Often you can even conduct arbitrage in

the same market due to the 

inherent characteristics of the market.




For example, a market might not provide

all participants with equal access,

either due to financial barriers

or due to inherent issues, such as the

layout or composition of the

market.




A local wholesaler might

be selling wholesale products exclusively

to a few retailers, and will not

sell his products to another retailer.

If a retailer finds another wholesale source

for those products at a lower price, he can in effect

set up an arbitrage business model.




eBay, the giant online auction marketplace,

is an excellent place to explore arbitrage.




For starters, sellers that are willing to

pay for premium options have an advantage

over sellers that do not or cannot. In other

words there will be sellers getting more attention

for the same items than other sellers will be

getting.




That lack of attention can mean

that certain sellers will be selling the same

items for less than other sellers will be.
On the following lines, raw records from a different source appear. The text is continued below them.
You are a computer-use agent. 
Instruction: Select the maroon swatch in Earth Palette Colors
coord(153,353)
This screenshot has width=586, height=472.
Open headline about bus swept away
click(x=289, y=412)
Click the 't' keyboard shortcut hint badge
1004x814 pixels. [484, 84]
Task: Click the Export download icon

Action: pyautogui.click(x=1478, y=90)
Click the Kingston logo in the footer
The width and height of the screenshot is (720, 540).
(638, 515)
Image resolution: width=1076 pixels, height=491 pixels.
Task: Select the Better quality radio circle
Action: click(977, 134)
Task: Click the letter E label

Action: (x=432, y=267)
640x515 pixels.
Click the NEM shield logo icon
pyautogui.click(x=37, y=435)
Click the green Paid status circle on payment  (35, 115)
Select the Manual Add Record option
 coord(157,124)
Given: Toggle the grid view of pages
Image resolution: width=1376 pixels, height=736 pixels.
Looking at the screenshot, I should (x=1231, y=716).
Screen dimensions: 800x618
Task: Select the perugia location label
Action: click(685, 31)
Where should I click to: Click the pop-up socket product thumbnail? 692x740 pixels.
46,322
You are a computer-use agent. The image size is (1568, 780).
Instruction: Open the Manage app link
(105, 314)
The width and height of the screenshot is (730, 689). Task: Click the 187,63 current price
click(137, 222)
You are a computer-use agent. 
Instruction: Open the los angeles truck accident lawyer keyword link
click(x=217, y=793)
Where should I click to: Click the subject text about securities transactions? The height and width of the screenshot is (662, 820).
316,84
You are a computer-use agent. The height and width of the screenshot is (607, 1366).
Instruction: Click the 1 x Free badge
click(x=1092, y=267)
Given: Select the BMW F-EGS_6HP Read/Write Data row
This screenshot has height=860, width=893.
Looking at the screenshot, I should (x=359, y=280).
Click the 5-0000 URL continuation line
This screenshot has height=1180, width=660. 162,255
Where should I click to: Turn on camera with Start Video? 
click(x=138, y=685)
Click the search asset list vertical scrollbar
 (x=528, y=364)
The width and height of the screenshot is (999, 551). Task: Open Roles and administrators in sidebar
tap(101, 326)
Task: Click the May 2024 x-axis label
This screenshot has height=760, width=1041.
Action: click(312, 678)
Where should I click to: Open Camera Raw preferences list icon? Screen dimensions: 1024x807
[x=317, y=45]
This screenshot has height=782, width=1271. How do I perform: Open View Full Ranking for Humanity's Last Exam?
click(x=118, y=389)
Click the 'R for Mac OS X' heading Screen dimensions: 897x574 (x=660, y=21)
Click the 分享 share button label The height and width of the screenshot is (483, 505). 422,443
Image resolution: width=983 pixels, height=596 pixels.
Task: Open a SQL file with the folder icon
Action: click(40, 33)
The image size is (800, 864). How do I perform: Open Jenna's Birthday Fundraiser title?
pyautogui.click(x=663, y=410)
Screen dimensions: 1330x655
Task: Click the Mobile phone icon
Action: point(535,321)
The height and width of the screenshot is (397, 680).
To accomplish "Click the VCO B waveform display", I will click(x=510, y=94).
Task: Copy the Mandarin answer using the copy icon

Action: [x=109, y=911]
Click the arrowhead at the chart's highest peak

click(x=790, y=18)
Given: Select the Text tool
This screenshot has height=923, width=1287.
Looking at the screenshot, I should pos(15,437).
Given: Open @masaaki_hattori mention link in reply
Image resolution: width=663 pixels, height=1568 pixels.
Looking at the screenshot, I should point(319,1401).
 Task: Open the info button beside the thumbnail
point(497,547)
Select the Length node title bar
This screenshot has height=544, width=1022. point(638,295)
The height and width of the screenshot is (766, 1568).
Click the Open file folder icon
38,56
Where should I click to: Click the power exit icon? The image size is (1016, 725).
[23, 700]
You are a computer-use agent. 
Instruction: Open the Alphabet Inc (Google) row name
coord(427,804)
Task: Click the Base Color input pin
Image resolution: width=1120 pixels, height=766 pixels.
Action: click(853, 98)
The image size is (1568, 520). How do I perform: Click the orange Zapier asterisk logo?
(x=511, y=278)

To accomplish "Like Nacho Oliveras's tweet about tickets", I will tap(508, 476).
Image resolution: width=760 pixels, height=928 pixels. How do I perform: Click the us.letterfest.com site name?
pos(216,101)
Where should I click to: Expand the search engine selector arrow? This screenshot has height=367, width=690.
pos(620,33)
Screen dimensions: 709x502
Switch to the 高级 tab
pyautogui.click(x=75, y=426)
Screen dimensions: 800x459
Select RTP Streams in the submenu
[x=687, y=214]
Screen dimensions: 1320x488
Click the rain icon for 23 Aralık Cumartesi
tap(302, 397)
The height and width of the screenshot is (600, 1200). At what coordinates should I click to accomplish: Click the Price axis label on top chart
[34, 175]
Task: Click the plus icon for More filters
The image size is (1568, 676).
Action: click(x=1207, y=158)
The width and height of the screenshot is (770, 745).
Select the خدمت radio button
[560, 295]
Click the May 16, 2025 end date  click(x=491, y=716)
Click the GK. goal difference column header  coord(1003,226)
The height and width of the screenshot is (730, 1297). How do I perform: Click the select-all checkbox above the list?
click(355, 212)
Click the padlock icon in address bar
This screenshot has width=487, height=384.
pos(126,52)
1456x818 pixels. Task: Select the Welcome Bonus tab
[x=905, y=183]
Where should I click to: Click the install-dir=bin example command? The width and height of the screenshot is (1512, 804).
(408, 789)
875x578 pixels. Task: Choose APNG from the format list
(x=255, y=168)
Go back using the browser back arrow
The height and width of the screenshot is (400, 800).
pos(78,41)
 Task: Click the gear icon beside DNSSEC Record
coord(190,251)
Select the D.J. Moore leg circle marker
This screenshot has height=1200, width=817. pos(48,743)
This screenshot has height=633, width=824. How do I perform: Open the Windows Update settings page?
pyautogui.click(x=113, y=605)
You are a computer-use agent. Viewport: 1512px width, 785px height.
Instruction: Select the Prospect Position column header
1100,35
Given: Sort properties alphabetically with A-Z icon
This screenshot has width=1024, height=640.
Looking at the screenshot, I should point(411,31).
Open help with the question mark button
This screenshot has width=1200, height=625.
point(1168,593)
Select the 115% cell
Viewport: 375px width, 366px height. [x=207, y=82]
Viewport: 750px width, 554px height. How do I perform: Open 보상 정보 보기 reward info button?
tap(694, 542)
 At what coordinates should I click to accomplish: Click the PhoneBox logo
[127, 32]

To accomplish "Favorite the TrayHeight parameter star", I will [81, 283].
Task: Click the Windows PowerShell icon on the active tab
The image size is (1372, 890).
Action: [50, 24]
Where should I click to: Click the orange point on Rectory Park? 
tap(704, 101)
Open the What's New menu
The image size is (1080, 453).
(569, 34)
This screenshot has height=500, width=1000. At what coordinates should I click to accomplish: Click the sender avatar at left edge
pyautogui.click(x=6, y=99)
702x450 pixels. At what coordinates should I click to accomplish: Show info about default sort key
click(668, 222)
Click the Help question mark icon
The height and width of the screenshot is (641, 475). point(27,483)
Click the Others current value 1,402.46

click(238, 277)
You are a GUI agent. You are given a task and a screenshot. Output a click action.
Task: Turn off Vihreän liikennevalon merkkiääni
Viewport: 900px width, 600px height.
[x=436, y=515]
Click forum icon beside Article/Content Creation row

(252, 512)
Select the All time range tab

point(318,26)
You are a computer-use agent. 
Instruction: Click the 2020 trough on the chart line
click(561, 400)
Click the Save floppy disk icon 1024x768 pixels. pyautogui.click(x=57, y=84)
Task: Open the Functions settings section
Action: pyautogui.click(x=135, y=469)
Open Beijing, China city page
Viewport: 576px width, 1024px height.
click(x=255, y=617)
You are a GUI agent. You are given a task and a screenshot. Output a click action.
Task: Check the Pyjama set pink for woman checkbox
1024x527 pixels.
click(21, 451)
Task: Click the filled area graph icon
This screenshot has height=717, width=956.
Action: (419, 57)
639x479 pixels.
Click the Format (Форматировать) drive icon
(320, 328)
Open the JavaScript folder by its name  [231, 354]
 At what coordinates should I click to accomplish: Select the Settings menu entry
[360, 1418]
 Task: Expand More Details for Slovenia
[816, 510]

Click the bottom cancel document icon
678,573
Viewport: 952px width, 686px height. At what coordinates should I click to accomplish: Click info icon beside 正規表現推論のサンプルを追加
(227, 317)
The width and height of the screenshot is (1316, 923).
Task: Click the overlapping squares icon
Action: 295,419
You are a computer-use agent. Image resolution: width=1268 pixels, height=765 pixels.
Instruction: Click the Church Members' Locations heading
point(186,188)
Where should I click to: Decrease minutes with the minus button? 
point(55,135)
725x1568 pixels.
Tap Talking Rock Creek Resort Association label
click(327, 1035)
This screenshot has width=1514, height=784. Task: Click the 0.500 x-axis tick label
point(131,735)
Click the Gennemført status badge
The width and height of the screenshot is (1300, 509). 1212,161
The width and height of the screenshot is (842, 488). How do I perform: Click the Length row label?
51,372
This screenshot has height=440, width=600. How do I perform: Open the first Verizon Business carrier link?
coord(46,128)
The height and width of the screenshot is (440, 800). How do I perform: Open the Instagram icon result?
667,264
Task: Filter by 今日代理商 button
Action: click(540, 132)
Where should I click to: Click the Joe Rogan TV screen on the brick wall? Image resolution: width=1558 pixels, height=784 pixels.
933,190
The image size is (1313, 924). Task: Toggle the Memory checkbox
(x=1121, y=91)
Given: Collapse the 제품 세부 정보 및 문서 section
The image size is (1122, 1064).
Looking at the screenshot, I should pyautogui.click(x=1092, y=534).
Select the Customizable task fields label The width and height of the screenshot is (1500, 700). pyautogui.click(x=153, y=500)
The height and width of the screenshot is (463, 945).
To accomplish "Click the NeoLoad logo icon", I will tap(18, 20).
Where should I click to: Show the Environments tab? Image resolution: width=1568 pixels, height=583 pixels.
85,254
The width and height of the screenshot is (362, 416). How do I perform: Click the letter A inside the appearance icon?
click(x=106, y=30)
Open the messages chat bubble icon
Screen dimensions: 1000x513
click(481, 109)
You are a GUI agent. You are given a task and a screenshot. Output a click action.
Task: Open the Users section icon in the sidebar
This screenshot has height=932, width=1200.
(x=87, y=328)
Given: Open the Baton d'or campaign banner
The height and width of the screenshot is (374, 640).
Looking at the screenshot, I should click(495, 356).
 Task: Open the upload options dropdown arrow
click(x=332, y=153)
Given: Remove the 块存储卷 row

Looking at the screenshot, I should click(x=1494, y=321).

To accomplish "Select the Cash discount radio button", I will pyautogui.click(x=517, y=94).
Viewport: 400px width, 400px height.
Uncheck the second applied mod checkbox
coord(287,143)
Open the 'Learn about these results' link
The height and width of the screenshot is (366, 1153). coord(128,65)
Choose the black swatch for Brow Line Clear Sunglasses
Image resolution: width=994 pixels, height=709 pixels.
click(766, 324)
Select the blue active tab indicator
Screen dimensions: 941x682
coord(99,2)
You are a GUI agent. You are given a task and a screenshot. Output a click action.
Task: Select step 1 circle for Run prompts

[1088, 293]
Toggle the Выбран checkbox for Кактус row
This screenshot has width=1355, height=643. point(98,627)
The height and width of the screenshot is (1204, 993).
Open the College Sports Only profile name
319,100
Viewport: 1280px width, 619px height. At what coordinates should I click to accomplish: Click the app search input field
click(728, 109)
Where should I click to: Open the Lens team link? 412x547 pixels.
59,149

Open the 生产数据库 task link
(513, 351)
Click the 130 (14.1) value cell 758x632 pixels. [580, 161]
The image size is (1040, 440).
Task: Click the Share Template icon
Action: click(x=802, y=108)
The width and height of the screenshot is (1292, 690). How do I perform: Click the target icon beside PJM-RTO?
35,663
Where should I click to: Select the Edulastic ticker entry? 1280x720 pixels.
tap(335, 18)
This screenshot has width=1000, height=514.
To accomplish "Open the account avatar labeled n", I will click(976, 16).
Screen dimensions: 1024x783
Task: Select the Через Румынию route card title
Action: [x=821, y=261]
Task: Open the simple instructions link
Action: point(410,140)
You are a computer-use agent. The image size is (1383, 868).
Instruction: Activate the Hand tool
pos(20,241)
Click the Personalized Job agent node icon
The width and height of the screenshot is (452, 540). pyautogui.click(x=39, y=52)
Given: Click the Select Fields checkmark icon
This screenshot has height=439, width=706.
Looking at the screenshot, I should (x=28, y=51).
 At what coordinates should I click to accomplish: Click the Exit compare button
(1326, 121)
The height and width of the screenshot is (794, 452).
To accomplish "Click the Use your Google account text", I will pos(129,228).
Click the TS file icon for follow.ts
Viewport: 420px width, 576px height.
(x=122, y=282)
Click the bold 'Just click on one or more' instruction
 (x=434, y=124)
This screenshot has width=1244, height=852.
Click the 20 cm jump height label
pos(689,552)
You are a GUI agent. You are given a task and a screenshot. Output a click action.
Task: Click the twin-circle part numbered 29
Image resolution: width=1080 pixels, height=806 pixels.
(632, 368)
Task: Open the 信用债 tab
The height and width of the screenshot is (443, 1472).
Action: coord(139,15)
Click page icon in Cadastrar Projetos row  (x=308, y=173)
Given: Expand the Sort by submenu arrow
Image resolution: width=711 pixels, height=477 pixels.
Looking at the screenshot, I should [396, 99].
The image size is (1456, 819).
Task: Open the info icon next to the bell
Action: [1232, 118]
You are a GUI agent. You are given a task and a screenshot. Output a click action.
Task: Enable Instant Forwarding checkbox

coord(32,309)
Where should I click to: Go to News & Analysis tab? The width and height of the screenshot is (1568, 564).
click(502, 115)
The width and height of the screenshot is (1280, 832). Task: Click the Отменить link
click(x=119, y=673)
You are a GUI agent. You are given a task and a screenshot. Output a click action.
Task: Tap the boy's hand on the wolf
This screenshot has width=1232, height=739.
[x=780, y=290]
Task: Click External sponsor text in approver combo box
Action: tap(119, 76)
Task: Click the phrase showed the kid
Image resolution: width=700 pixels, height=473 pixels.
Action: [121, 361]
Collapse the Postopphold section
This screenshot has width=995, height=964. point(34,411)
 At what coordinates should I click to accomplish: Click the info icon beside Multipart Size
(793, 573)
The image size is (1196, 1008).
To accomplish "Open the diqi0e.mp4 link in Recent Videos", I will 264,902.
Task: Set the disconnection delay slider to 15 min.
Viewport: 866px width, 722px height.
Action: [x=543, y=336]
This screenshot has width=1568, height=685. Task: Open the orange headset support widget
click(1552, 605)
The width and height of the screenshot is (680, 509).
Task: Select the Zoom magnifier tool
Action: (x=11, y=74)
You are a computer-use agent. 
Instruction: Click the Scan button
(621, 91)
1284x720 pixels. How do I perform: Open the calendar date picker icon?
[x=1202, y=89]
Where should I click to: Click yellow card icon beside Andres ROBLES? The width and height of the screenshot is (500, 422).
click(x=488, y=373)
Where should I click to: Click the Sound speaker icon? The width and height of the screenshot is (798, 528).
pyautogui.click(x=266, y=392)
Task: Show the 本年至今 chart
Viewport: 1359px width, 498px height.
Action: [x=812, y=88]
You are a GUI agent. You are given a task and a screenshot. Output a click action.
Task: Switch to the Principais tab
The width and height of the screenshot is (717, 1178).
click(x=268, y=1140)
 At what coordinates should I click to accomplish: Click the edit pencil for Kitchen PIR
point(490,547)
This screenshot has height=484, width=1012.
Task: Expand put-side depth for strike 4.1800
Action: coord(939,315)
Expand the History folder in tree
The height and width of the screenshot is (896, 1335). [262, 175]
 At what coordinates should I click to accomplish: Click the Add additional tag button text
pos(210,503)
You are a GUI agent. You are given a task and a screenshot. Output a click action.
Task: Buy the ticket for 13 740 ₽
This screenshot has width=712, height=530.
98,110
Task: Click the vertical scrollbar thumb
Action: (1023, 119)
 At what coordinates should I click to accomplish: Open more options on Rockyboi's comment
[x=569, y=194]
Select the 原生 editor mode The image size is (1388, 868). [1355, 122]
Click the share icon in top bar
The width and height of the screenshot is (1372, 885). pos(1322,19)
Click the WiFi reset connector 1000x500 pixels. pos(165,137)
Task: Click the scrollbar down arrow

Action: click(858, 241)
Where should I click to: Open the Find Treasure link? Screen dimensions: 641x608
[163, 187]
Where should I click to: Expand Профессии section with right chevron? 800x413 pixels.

Your goal will be to explore eBay for

opportunities to purchase merchandise

which you can then resell right back on eBay

at a higher price.




You might decide to purchase merchandise

on eBay and sell it elsewhere, but for now

let's focus on on why

you can purchase merchandise at 

one price, and then resell it

on the auction platform for a 

higher price.




Reason #1




As I mentioned earlier, eBay gives

sellers paid options to promote their items,

which means that two sellers 

that are selling the same Calvin Klein

dresses will not necessarily receive the

same number of views for their auctions.




The seller that uses one of the paid promotion

options can get more views and

a higher sales price for his auctions

as compared to the seller that only

uses the basic listing and auction options.




You might be able to buy the same Calvin Klein

dresses that regularly go for $60 on eBay for

only $40 from the seller that did not promote

her auction listing.




You could in theory purchase the

Calvin Klein dress for $40, promote the

listing, and then resell it through an eBay

auction for $60.




$20 is a decent profit, especially

if you do a few hundred auctions a

month.




There will be extra fees associated

with the enhanced listing and marketing

options, but you should still be

able to come out ahead if your

gross profit is big enough.







Reason #2




A seller might not describe her items

in an attractive way. If you purchase

her items and then put up

a beautifully worded auction description,

you might be able to get a lot more

for those items.




For example, a seller puts up an

auction for a woman's suit,

and simply calls it an office suit.




People that are looking for suits

might not even see the listing,

and even if they do there is no

compelling reason for them to

be interested in it.




There is a good chance that the listing will

attract few if any bidders.




If you were to bid a very low

price, and then win the auction,

you could turn around and list

the woman's suit with a beautifully

worded description.




Instead of just calling it

an office suit, you can call it

an elegant and sophisticated high

quality suit for professional women.




A great description can catch the attention

of shoppers and end up encouraging them

to bid a high amount for the suit.




Reason #3




The listing lacks the right keywords

that could get it more attention from

shoppers.




Let's say there is a brand name woman's

suit up for auction. But the seller forgets

to mention that it's a Kasper suit. The

auction will realistically be overlooked

by those who are searching specifically for

Kasper suits.




You can purchase the suit, then write

a description that includes the relevant

and important keywords that were missing

in the prior auction description.




Your auction listing can now attract the attention

of shoppers that are specifically looking

for Kasper suits.




Reason #4




The quantity in the lot is too large for

most people.




Have you ever seen an auction for an item

you were interested in, but the quantity was

more than you could possibly use?




I use to look for auctions of comic book collections

on eBay. I would

see lots with comic books that were

really desirable by the standards of collectors.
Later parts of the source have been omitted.